FRAGMENTO DEL DOCUMENTO
* * * * * * *

Los “lesos” tuyos y los míos
Hay un principio que buena parte de la oposición ha vuelto a reivindicar con especial fervor: la responsabilidad fiscal. La invocan en foros, columnas y entrevistas de radio con la convicción propia de quienes custodian un bien escaso y frágil. Una defensa admirable, que contrasta, sin embargo, con la selectividad con que muchas veces se practica.
El Plan de Reconstrucción Nacional ha desatado críticas en sectores de la oposición política y económica. Algunos economistas lo han calificado de altamente riesgoso para las finanzas públicas, argumentando que el Fondo Monetario Internacional ha revisado al alza su proyección de deuda fiscal chilena al 2030 —de menos de un punto del PIB a seis— por una incapacidad del país para estimar correctamente sus ingresos. Andrea Repetto, académica de la Universidad Católica, incluso sostuvo que el gobierno “se está haciendo el leso” con el FMI al apostar a que el crecimiento económico compensará parte de la menor recaudación proyectada.
El argumento suena convincente. Hasta que uno recuerda que el deterioro se produjo durante la administración anterior, la misma que fijó para 2025 una meta de déficit estructural de 1,1% del PIB para terminar con un 3,6%, incumpliendo la regla fiscal que se autoimpuso durante tres años consecutivos. Así las cosas, resulta difícil ignorar que varios de quienes hoy alertan sobre los riesgos de la irresponsabilidad fiscal guardaron entonces un silencio bastante más complaciente.
Con todo, el antecedente más elocuente es otro. En julio de 2022, un equipo transversal de economistas estimó el costo fiscal de la propuesta constitucional que se sometería a plebiscito un par de meses después. Las cifras fueron contundentes: entre 8,9 y 14,2 puntos del PIB anuales en régimen durante al menos diez años.
El estudio fue firmado por economistas de distintas sensibilidades políticas —entre ellos Rodrigo Valdés, exministro de Hacienda del segundo gobierno de Bachelet, y Rodrigo Vergara, expresidente del Banco Central durante el primer gobierno de Piñera—, lo que le dio un carácter genuinamente transversal. Era, precisamente, el tipo de análisis técnico riguroso que uno espera para evaluar proyectos con repercusiones económicas de largo plazo.
La diferencia es que entonces esas conclusiones no provocaron la misma alarma.
Y eso, además, sin considerar que el borrador constitucional contemplaba cambios radicales en materias especialmente sensibles para la seguridad jurídica, como el sistema de justicia, las reglas de expropiación y la restitución de tierras ancestrales sin contraprestación económica para sus actuales propietarios.
Una buena parte de los detractores del proyecto actual incluso celebró aquella propuesta y la apoyó públicamente. El contraste no requiere demasiada explicación: entre 9 y 14 puntos del PIB frente a un plan que, incluso bajo sus estimaciones más críticas, ni se acerca al costo más bajo de ese borrador constitucional. Y, sin embargo, la alarma parece hoy considerablemente mayor.

* * * * * * *

REGISTROS DEL LISTADO
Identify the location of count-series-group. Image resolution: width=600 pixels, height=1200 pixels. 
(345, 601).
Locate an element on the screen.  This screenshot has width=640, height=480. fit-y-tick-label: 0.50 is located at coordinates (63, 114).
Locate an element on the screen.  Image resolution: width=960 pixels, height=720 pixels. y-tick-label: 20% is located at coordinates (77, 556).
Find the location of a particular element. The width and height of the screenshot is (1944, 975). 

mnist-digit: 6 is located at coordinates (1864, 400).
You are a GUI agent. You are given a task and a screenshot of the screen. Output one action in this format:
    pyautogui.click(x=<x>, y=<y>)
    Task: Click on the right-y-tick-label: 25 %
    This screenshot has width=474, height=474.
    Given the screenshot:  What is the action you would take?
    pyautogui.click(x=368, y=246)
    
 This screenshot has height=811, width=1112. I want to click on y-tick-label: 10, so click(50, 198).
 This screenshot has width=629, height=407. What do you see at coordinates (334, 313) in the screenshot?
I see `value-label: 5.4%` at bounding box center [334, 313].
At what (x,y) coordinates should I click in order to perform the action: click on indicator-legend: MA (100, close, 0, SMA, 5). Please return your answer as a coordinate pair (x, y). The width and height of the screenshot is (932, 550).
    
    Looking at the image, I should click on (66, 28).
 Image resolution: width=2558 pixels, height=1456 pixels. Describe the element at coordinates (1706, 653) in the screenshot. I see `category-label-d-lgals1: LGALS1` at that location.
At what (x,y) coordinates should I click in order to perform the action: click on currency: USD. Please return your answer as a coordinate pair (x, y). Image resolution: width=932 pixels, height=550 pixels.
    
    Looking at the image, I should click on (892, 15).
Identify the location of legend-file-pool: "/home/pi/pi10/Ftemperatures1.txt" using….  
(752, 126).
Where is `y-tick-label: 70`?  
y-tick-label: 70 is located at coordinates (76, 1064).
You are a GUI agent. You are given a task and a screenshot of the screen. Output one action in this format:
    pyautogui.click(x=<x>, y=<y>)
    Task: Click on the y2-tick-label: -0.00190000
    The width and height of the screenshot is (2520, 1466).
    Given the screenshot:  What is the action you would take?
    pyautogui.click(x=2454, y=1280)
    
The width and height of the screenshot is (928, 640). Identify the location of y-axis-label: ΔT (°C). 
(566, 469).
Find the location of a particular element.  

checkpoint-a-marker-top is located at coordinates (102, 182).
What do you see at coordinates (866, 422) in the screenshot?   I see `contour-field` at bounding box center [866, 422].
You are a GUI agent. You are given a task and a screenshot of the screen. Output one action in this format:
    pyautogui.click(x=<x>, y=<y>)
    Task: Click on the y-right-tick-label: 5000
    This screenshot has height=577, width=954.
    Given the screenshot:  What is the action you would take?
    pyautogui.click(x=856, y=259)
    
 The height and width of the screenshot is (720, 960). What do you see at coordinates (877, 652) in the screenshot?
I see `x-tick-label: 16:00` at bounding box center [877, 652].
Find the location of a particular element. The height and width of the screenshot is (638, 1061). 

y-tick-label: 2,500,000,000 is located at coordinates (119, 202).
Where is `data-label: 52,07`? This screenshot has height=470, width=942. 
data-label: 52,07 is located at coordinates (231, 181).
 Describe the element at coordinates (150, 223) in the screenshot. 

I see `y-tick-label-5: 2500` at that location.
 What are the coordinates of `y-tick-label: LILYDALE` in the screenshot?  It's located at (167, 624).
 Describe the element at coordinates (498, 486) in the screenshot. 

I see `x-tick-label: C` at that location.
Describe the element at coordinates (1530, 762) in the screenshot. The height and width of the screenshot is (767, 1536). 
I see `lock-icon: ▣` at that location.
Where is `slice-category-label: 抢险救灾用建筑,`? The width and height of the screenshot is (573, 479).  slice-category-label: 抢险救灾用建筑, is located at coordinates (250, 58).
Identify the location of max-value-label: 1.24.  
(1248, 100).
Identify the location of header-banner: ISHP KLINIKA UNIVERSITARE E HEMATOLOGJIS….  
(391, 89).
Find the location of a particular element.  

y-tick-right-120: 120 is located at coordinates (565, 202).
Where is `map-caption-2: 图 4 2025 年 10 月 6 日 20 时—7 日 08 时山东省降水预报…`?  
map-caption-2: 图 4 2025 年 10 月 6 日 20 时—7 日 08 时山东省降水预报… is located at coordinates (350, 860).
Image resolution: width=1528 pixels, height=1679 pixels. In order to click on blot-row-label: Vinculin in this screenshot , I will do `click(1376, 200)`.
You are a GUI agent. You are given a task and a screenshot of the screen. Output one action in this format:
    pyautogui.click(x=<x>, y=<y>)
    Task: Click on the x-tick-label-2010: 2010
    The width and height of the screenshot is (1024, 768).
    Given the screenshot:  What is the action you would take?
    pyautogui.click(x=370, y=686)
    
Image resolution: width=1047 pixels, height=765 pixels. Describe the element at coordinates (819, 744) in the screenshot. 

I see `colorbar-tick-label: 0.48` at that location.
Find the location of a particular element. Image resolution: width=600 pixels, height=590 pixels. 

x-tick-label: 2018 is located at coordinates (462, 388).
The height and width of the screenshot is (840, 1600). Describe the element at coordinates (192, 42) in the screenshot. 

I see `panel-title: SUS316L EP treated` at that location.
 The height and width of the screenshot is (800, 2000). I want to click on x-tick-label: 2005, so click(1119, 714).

* * * * * * *

INSTRUCCIONES DE LA TAREA
Reproduce el tramo de la columna sobre responsabilidad fiscal que empieza en las palabras "Y eso, además, sin" y termina tras las palabras "sus actuales propietarios.". El listado no hace falta para nada de lo que se pide.

RESPUESTA DEL EJERCICIO
Y eso, además, sin considerar que el borrador constitucional contemplaba cambios radicales en materias especialmente sensibles para la seguridad jurídica, como el sistema de justicia, las reglas de expropiación y la restitución de tierras ancestrales sin contraprestación económica para sus actuales propietarios.